Qen menggeleng-geleng kepala. Sementara Adel, dia sudah mulai khusuk memakan kue di tangannya dengan lahap.
“Om, Tante, jodohin Adel sama Qen dong,” pinta Adel disela-sela kunyahannya.
Pernyataan yang Adel lontarkan barusan sukses membuat Qen yang tengah menyeruput minumnya nyaris saja hendak lelaki itu semburkan di depan Ayahnya. Jika sampai itu terjadi hilang sudah statusnya sebagai anak berbakti.
“Emangnya, kalian saling suka?” Kinanti bertanya, wanita paruh baya itu mengambil tempat duduk di sebelah Adel.
“Iya, dong, Tan!" Adel berujar penuh semangat.
“Bener, tuh, Qen? Kamu suka Adel juga?” Kinanti menatap Qen takjub.
“Amit-amit, Bun.”
Adel yang mendengar itu langsung mengerucutkan bibir ke depan, kemudian kembali melanjutkan makannya. Sedangkan Kinanti, dia hanya geleng-geleng kepala.
Kinanti tidak pernah melarang Adel untuk menyukai Qen meskipun keduanya masih satu keluarga. Itu hak Adel. Dan Kinanti juga tidak akan memaksa Qen untuk menyukai Adel juga. Karna Kinanti tahu, cinta seseorang tidak bisa dipaksakan. Dia hanya bisa mendoakan yang terbaik untuk mereka berdua. Untuk ke depannya biarkan tuhan yang menentukan.
“Selama Tante dan Om pergi, Qen jagain kamu dengan baik, kan?”
Tanpa rasa ragu Adel menjawab dengan anggukkan mantap.
Kinanti menggumam, sebelum akhirnya kembali bertanya, “Qen, nggak macem-macem sama kamu, kan?” Kinanti menatap Adel serius.
“Yang ada, Adel yang suka macem-macem sama Qen, Bun.”
“Wah, bagus tuh. Terus kamu macem-macemin Adel balik, gak Qen?” Adam—Ayah Qen ikut menimbrung.

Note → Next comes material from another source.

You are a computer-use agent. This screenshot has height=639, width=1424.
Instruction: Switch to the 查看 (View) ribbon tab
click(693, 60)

Qen terperangah. Meskipun perkataan itu sudah biasa dia dapati dari kedua orang tuanya, tetapi Qen tetap saja terkejut saat mendengar itu. Bagaimana tidak terkejut saat orang tuanya sendiri menyuruhnya untuk berbuat yang tidak-tidak kepada seorang gadis? Pelet macam apakah yang sudah Adel berikan kepada kedua orang tuanya itu?

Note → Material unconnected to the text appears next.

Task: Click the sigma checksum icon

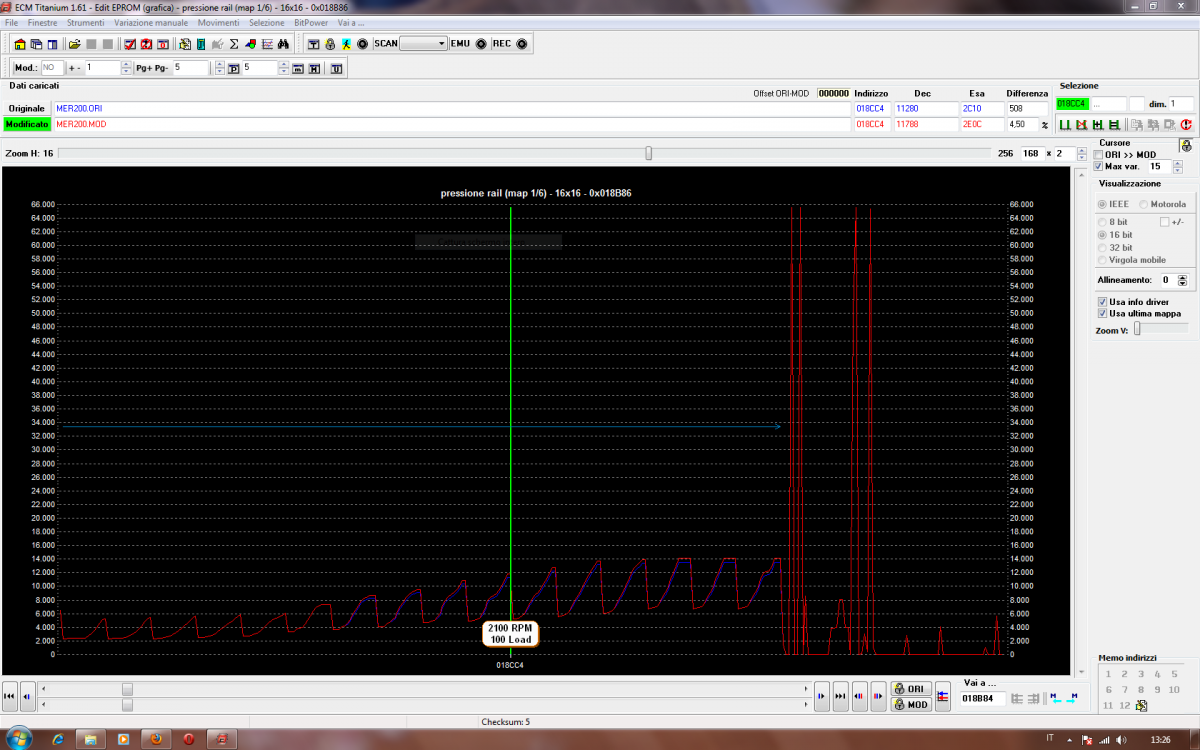Action: tap(234, 44)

“Ayah, Bunda, Qen ini anak kalian, kan?”
Kedua orang yang ditatap Qen langsung mengaguk mantap.
“Kalian mau biarin anak kalian berbuat macem-macem sama keponakan sendiri?”

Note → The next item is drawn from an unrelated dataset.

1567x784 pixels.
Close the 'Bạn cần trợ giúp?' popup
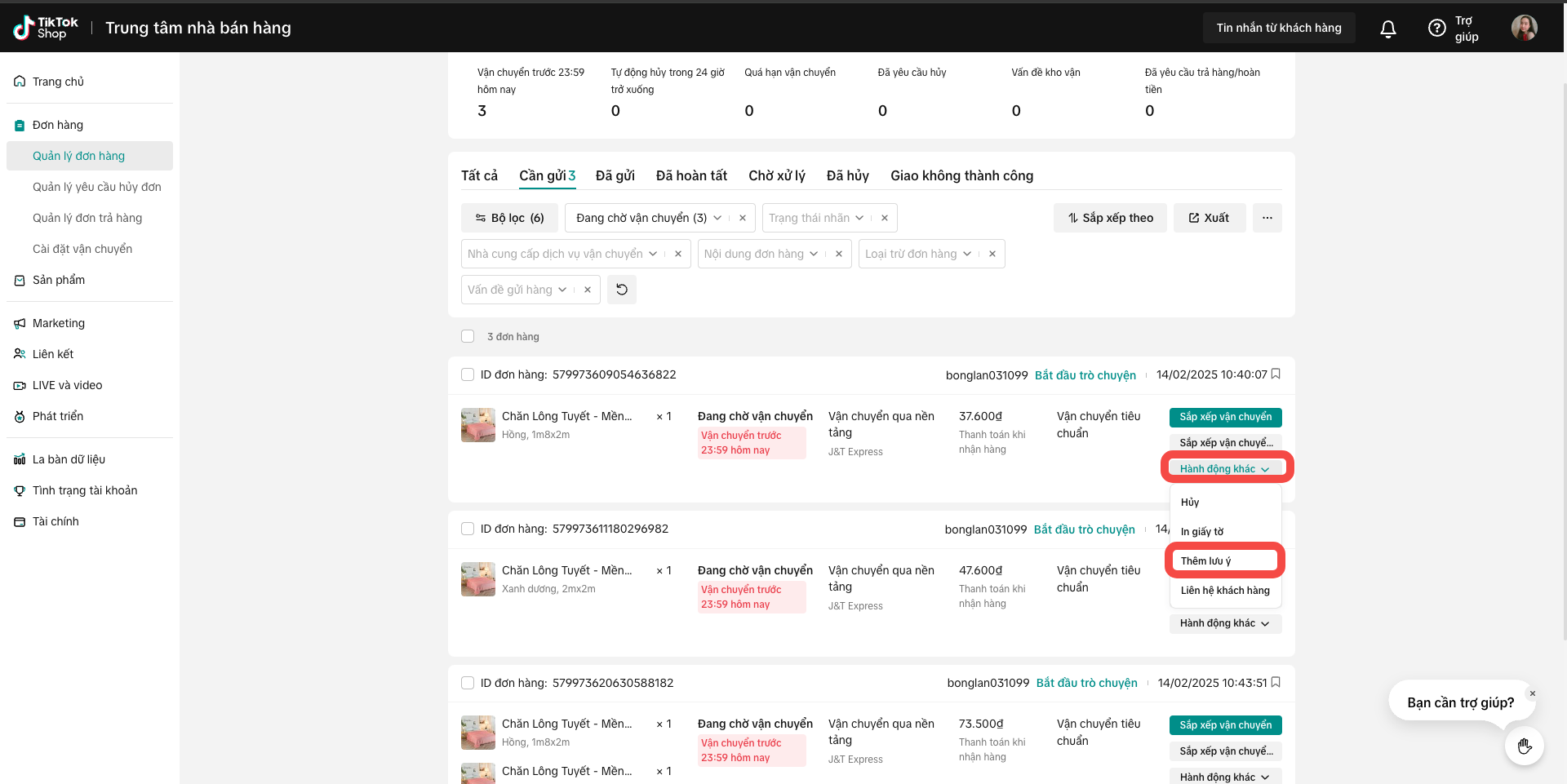[x=1532, y=693]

“Kalo sehabis itu kamu mau tanggung jawab, kenapa enggak? Iya kan, Bun?”
Kinanti mengaguk. Qen mengusap wajahnya frustrasi. Di rumah ini memang tidak ada yang memihaknya. Kenapa tuhan membiarkan dirinya hidup dengan orang-orang seperti mereka? Qen rasa sebentar lagi dirinya akan mati muda.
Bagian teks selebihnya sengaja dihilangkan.